Selected excerpt:

* Begin *

IV. Cost Benefit Analysis


    Section 15 of the Act, as amended by section 119 of the CFMA,
requires the Commission to consider the costs and benefits of its
action before issuing a new regulation or order under the Act. By its
terms, section 15 does not require the Commission to quantify the costs
and benefits of its action or to determine whether the benefits of the
action outweigh its costs. Rather, section 15 simply requires the
Commission to ``consider the costs and benefits'' of the subject rule
or order.
    Section 15(a) further specifies that the costs and benefits of the
proposed rule or order shall be evaluated in light of five broad areas
of market and public concern: (1) Protection of market participants and
the public; (2) efficiency, competitiveness, and financial integrity of
futures markets; (3) price discovery; (4) sound risk management
practices; and (5) other public interest considerations. The Commission
may, in its discretion, give greater weight to any one of the five
enumerated areas of concern and may, in its discretion, determine that,
notwithstanding its costs, a particular rule or order is necessary or
appropriate to protect the public interest or to effectuate any of the
provisions or to accomplish any of the purposes of the Act.
    The order is intended to reduce regulatory barriers to permit CFTC-
registered floor brokers and floor traders, when acting in a
proprietary capacity, to enter into transactions in


[[Page 2324]]


exempt commodities on exempt commercial markets pursuant to section
2(h)(3) of the Act if such entities are either eligible contract
participants or have obtained a financial guarantee for such
transactions from a clearing member that is both a member of a CFTC-
registered derivatives clearing organization and an eligible contract
participant. The Commission has considered the costs and benefits of
the order in light of the specific provisions of section 15(a) of the
Act.

* End *

Provided material:
* Begin *

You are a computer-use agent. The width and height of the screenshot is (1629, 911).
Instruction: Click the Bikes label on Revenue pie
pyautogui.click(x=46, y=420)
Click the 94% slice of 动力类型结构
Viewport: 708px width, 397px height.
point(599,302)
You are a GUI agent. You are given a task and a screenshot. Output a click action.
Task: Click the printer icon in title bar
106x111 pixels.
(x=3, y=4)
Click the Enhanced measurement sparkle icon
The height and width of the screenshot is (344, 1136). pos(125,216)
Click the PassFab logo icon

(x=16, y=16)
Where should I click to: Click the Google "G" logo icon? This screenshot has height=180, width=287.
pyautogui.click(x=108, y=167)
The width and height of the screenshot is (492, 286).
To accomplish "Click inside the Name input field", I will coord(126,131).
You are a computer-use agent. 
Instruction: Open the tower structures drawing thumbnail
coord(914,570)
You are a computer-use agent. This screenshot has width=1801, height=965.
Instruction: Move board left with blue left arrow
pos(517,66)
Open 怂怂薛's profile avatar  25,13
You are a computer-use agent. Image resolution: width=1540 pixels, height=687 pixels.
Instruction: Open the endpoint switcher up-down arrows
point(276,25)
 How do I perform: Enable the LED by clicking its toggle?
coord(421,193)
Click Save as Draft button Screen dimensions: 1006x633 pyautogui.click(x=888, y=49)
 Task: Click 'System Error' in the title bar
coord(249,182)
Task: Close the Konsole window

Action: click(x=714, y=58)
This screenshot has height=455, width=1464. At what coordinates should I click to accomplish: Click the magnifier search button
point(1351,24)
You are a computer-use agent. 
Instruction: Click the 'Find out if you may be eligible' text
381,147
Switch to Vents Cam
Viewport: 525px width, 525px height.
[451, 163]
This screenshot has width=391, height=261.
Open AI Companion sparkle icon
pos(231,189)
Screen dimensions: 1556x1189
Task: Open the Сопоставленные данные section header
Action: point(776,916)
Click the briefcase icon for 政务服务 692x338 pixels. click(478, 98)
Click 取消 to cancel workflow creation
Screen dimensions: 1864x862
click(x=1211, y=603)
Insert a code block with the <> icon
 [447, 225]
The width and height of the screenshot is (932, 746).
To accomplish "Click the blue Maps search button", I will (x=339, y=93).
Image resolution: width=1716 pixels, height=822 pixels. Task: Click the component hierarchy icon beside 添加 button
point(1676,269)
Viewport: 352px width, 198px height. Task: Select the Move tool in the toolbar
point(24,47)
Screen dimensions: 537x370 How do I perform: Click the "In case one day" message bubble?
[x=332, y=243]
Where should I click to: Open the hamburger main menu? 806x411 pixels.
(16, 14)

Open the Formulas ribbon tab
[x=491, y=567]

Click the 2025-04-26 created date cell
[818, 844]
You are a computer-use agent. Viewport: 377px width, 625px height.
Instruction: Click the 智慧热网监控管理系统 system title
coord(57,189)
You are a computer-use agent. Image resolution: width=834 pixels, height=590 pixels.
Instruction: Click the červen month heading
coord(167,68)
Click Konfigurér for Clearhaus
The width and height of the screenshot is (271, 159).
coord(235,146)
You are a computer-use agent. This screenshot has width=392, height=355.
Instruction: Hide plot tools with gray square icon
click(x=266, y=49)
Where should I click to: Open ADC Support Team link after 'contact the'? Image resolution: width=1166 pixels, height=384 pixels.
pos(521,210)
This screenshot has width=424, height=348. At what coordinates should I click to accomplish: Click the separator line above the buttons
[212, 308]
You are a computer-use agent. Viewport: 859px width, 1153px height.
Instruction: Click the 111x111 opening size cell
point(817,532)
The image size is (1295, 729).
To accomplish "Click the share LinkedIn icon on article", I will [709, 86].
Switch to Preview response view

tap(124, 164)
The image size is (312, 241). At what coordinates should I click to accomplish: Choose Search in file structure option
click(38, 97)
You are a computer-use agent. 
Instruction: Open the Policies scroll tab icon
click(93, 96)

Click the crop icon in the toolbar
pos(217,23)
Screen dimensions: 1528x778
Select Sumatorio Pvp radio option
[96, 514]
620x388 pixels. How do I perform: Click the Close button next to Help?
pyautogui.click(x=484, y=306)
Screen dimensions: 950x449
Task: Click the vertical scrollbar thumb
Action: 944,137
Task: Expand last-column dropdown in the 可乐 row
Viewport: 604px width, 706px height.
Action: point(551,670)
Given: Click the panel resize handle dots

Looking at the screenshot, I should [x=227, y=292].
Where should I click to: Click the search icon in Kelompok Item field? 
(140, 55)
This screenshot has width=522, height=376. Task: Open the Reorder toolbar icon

* End *

Directive: In the cost-benefit section, please state the five areas of concern that section 15(a) uses to evaluate a proposed rule or order.

Solution to this problem: Protection of market participants and the public; efficiency, competitiveness, and financial integrity of futures markets; price discovery; sound risk management practices; and other public interest considerations.